We compete. We think in dualities - right and wrong, good guys
and bad guys, winners and losers, our side and their side, left
and right. We need to learn understanding, love and compassion
to create a peaceful world.
Thich
Naht Hanh talks about his work in Vietnam when he was remaining
neutral and trying to help victims of the war. Many of the monks
in his order were killed by both sides because they were suspected
by each of being on the other side. They tried to understand both
sides and tell their perceptions to both: that the fighting needed
to stop. They sought reconciliation, but both sides sought only
victory.

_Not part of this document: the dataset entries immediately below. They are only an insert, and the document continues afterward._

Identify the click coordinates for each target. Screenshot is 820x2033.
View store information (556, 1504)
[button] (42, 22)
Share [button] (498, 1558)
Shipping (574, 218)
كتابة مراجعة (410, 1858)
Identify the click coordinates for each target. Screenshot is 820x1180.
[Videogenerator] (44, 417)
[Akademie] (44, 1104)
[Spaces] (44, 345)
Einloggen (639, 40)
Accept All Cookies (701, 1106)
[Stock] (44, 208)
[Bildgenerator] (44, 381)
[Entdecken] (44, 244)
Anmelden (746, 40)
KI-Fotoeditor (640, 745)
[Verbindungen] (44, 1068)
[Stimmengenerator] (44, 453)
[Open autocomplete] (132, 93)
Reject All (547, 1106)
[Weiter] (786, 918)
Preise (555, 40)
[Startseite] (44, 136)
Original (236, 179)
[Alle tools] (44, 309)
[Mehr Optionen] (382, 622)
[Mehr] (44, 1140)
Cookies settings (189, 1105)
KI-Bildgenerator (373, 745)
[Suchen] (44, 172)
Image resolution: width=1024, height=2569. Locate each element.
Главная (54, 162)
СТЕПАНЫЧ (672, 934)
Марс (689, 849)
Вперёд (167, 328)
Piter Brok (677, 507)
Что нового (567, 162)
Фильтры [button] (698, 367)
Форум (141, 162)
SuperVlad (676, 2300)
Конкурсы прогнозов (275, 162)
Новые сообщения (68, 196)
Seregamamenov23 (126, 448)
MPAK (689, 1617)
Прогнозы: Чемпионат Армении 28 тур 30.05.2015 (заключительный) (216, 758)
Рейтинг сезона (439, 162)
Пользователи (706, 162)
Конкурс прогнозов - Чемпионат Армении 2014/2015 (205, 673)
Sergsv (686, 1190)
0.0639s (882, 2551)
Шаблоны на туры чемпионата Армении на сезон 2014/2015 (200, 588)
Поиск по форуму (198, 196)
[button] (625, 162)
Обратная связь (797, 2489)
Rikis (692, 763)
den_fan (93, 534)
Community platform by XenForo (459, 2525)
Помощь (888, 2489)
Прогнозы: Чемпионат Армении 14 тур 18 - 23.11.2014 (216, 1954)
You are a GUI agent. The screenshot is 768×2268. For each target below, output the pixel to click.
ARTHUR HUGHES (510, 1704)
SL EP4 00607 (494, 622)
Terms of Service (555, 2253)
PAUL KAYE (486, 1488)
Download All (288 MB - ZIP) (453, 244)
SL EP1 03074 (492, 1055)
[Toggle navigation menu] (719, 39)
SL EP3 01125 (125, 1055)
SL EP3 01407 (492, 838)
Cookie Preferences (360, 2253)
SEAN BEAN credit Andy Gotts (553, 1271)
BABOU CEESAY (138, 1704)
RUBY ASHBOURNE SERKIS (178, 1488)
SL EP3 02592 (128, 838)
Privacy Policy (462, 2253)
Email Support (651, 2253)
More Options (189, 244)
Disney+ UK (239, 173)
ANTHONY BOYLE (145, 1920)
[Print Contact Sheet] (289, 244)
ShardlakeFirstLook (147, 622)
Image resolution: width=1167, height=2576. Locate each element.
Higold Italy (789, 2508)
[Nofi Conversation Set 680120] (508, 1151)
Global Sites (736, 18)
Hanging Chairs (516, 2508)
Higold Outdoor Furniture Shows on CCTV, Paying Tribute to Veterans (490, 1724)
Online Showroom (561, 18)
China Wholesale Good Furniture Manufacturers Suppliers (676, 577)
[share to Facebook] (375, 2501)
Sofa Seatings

What these monks saw that no one else could see was that
there was suffering being endured on both sides; there were very
real, very human hopes and fears, visions and dream, on both sides.
In
his peace work, Naht Hanh asks people to do a meditation exercise
to practice being both sides of a thing. Remember, to comprehend
is to take on and become one with. Before the cold war ended,
he once asked an American woman to do this exercise, first being
an American, and then, after some breathing and meditation, to
become a Soviet citizen. She experienced deep fears and longings
for peace in both parts of the exercise.
He
also talks about letters his Zen center in France receives from
refugee camps in Singapore, Indonesia, Thailand and the Philippines
where the Vietnamese boat people land the approximately fifty
percent that make it across the Gulf of Siam. Many of the young
girls among the boat people are raped by sea pirates. One letter
told of a twelve year old girl who was raped by a Thai pirate
and jumped in the ocean and drowned herself
When
he first learned of this, he was angry. It was natural to take
the side of the little girl and want to kill the pirate. But in
meditation he realized that had he been born in the village of
the pirate and raised in the same conditions, he might have become
the pirate. He saw that there are hundreds of babies born each
day along the Gulf of Siam, and if we, the rest of the world,
don't do something about the situation, in twenty-five years a
number of them will become sea pirates. If any one of us were
born today in one of those fishing villages, we might become sea
pirates. To kill the pirate who raped the child is in some way
to kill us all because we could all be that pirate. Condemning
the pirate is too easy an answer, an answer that leads to more
killing and away from peace.
There
is a Zen story about a man riding a horse which is galloping very
quickly. Another man, standing alongside the road, yells at him,
"Where are you going?" The man on the horse yells back,
"I don't know, ask the horse." This is the situation
we face. Our world is riding many horses we cannot control.
There
are many things we can do to begin to get these horses under some
kind of control, but we must begin with ourselves. If we could
just learn, person by person, to be awake, to understand and love,
to build small communities of awareness and harmony, to make peace
a lifestyle and not just an issue, we might begin to create a
peaceful world. It may take a long time before enough people learn
to change the world, but we must begin. And in the meantime, the
enriched quality of our own lives is enough reward for our efforts.
On
this Remembrance Day weekend and always, may peace be in our hearts.